I Gargiulo vivevano in una catapecchia piccola e sporca, in via Demetriade, nella zona del Quadraro. Qui Elvino costringeva il figlio Mario che era rimasto a vivere con lui, e che era affetto da problemi di ritardo mentale, a partecipare ai suoi giochi perversi.
Elvino Gargiulo aveva degli impulsi sessuali molto forti e spesso accoglieva anche donne allo sbando nella sua baracca per soddisfare le sue voglie.
Nell’estate del 1991 ospitò Luigina Giumenta 56enne e la nipote, Valentina Palladini, di 10 anni,. Ma delle due, dopo la permanenza presso casa di Gargiulo, si persero le tracce.
La scomparsa di Luca Amorese
Era il 13 novembre del 1994 quando un ragazzo di quattordici anni, Luca Amorese, detto il “Pelé del Quadraro” scomparve nel nulla.
Quel pomeriggio dopo aver finito i compiti era uscito con la sua vespa e non aveva più fatto rientro a casa. Il padre preoccupato chiamò la polizia e iniziarono subito le ricerche, a cui partecipò tutto il quartiere ma non portarono a nulla, nessun indizio sembrò emergere.
La madre di Luca nei giorni successivi la scomparsa del figlio, ricevette una lettera, nella quale, Luca, gli comunicava che stava bene e che aveva trovato qualcuno che lo amava. La donna riconobbe l’autenticità della firma del figlio, ma non del testo che, sicuramente, era stato scritto da qualcun altro.
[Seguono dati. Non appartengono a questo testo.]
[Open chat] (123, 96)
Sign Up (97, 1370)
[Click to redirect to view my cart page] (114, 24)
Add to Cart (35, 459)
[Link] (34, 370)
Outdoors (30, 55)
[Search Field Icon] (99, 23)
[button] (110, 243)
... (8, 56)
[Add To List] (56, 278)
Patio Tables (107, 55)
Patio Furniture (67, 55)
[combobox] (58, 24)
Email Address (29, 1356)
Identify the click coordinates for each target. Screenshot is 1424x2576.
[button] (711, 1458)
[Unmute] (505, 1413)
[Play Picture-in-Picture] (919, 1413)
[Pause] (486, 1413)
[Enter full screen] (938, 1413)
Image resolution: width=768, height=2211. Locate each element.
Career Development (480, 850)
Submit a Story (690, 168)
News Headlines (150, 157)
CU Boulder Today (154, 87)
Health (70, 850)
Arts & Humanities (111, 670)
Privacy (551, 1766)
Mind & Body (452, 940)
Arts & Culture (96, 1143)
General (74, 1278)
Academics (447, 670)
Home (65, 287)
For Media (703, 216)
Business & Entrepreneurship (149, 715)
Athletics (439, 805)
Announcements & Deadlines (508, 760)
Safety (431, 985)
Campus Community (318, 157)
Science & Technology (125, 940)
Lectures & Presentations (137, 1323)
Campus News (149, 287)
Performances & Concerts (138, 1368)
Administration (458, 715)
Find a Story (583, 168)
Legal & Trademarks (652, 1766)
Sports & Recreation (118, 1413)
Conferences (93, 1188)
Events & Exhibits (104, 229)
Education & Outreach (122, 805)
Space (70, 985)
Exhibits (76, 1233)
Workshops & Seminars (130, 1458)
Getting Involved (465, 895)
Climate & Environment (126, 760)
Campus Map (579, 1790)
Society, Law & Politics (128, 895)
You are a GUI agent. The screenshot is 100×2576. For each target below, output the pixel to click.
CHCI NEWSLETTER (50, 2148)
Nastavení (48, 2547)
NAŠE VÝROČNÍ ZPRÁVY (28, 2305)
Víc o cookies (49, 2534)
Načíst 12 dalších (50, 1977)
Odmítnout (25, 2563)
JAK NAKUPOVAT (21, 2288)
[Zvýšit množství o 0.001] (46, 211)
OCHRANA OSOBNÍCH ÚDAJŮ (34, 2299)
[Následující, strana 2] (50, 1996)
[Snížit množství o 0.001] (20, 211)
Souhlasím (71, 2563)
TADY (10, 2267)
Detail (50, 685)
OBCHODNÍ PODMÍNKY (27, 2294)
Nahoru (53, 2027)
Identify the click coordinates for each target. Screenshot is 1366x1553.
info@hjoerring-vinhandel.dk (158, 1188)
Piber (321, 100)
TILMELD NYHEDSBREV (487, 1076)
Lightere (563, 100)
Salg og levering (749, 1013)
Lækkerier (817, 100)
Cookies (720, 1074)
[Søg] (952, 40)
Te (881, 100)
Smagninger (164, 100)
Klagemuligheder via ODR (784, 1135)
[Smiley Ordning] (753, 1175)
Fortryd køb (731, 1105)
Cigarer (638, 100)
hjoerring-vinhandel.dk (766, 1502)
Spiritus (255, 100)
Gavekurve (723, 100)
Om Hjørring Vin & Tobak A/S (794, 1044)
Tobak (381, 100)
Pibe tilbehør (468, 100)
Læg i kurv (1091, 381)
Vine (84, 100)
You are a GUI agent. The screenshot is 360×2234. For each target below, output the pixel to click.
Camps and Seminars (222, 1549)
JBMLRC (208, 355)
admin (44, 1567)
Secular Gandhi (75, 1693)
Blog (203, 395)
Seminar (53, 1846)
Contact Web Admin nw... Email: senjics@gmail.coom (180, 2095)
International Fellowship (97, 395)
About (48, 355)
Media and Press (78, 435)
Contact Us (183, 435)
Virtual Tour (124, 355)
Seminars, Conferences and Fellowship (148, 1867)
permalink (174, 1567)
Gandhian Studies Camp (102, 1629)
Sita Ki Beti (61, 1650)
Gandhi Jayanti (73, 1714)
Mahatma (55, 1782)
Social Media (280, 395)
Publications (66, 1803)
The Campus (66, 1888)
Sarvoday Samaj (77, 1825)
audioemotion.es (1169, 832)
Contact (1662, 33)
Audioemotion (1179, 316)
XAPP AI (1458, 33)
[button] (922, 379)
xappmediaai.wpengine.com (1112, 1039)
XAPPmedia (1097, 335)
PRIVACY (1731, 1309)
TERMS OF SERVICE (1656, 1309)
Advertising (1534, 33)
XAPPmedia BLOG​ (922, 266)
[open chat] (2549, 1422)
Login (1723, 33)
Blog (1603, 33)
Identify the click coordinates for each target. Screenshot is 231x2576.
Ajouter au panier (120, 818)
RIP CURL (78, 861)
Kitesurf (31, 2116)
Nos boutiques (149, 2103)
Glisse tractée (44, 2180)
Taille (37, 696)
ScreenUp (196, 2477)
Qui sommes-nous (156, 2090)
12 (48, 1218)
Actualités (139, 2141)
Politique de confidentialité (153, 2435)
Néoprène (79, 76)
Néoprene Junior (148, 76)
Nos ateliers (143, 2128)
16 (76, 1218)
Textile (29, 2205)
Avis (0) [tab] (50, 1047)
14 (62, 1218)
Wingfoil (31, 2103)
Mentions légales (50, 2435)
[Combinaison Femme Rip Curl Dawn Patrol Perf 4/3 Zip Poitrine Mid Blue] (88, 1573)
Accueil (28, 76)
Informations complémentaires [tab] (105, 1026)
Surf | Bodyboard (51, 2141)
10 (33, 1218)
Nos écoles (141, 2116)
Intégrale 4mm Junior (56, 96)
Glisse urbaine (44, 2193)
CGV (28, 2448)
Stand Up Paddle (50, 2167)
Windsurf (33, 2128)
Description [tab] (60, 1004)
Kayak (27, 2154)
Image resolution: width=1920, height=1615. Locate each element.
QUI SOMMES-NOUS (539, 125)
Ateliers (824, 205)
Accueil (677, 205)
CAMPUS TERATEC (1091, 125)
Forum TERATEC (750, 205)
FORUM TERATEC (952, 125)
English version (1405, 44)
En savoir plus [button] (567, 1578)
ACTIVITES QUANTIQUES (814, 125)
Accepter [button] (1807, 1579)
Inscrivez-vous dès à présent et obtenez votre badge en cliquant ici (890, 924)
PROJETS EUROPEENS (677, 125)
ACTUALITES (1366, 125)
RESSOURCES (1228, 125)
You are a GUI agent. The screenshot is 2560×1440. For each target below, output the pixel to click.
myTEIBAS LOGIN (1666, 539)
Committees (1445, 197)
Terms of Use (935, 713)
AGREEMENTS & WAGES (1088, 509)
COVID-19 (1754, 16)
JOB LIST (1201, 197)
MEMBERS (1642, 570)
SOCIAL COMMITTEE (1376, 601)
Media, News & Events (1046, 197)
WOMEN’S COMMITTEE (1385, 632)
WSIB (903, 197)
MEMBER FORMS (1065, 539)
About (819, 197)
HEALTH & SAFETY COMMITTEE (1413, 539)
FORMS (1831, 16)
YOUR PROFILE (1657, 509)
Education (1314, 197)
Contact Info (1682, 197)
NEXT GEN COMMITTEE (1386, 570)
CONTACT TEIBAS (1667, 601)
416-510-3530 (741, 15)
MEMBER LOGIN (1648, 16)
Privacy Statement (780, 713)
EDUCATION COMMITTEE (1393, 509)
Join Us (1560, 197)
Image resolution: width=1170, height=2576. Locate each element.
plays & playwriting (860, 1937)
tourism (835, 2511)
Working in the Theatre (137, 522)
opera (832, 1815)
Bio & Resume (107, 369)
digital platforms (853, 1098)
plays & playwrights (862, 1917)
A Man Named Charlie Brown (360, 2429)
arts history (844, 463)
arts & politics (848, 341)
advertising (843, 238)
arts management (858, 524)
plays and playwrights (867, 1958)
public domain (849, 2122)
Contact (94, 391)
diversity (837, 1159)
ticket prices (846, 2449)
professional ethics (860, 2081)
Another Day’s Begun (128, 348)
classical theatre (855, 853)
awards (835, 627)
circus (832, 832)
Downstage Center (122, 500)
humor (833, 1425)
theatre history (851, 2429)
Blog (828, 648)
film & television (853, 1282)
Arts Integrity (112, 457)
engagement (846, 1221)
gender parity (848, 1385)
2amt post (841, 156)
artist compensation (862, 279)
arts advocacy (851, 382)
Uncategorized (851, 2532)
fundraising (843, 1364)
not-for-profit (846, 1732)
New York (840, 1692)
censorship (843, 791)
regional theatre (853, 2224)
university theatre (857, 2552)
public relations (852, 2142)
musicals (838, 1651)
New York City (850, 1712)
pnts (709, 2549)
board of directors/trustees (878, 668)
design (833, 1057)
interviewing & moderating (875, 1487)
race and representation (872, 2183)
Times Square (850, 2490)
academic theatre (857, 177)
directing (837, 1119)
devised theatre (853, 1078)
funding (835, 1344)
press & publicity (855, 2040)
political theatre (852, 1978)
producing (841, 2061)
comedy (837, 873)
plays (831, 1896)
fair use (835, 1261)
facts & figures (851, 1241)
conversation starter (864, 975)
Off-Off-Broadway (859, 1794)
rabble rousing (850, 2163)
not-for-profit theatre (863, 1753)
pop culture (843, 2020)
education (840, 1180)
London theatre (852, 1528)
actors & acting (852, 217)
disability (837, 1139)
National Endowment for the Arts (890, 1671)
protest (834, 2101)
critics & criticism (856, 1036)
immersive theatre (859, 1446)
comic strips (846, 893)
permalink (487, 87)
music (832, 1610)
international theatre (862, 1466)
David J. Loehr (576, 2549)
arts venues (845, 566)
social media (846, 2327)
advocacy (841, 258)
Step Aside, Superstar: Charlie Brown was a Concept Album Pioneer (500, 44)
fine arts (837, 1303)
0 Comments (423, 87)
I suoi amici raccontarono che nelle ultime settimane Luca non era andato più a scuola, che frequentava persone sconosciute e, pur essendo di famiglia molto povera, vestiva costosi capi firmati e aveva sempre molti soldi in tasca. Chi gli aveva venduto il motorino disse che quando Luca lo pagò aveva banconote da centomila lire nascoste ovunque, persino nei calzini.
Un mese dopo la sparizione del ragazzo, i Carabinieri varcarono il cancello di via Demetriade per cercare Luca. Durante il sopralluogo trovarono i resti smontati della vespa del giovane. Evelino sostenne che era stato proprio il ragazzo a vendergliela prima di allontanarsi a bordo di un’auto di grossa cilindrata guidata da una persona adulta.
Le indagini su Elvino Gargiulo
Le attenzioni si concentrarono proprio attorno ai due Gargiulo, padre e figlio. Iniziò così la perquisizione all’interno della baracca, che portò al ritrovamento di un’agenda, da dove era stata strappata la pagina sulla quale Luca avrebbe scritto la lettera recapitata ai genitori.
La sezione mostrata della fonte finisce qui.